* **BRANO**
_ _ _ _ _

Non c'è bisogno di guardare nell'abisso

Non scriverei questo articolo se, nell'ultimo periodo, non avessi visto ogni sorta di medium riempirsi di interventi vergognosi sull'omicidio di Sara Di Pietrantonio. Anche così, ho aspettato parecchio prima di pubblicarlo - il che suonerà forse un po' ipocrita. Personalmente capisco il bisogno di parlare, a torto o a ragione, e di sfogarsi, di ridimensionare la tragedia come è possibile; ma non lo sento quasi mai in prima persona. Per questo fin dapprincipio mi sono ripromesso di tenere Psicologia e Scrittura lontana da questo genere di articoli (l'unica eccezione che ho fatto è stata per la morte di Paolo Poli): articoli che, più spesso che altro, servono a cavalcare l'onda dell'indignazione per ottenere visualizzazioni.

_ _ _ _ _

* **DATI**

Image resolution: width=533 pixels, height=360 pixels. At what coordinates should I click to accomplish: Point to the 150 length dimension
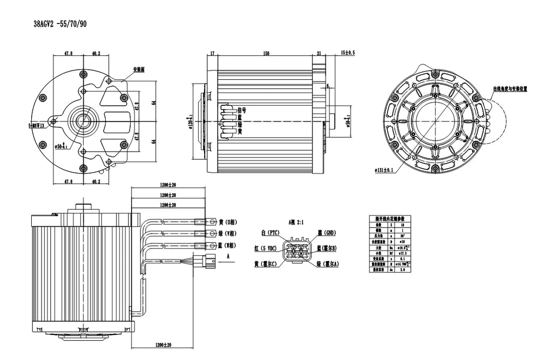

_ _ _ _ _

* **CONSEGNA**
Ricopia senza alcuna modifica il passo del brano sull'omicidio di Sara Di Pietrantonio che va da "Non scriverei questo" fino a "per ottenere visualizzazioni.".

* **SOLUZIONE DELL'ESERCIZIO**
Non scriverei questo articolo se, nell'ultimo periodo, non avessi visto ogni sorta di medium riempirsi di interventi vergognosi sull'omicidio di Sara Di Pietrantonio. Anche così, ho aspettato parecchio prima di pubblicarlo - il che suonerà forse un po' ipocrita. Personalmente capisco il bisogno di parlare, a torto o a ragione, e di sfogarsi, di ridimensionare la tragedia come è possibile; ma non lo sento quasi mai in prima persona. Per questo fin dapprincipio mi sono ripromesso di tenere Psicologia e Scrittura lontana da questo genere di articoli (l'unica eccezione che ho fatto è stata per la morte di Paolo Poli): articoli che, più spesso che altro, servono a cavalcare l'onda dell'indignazione per ottenere visualizzazioni.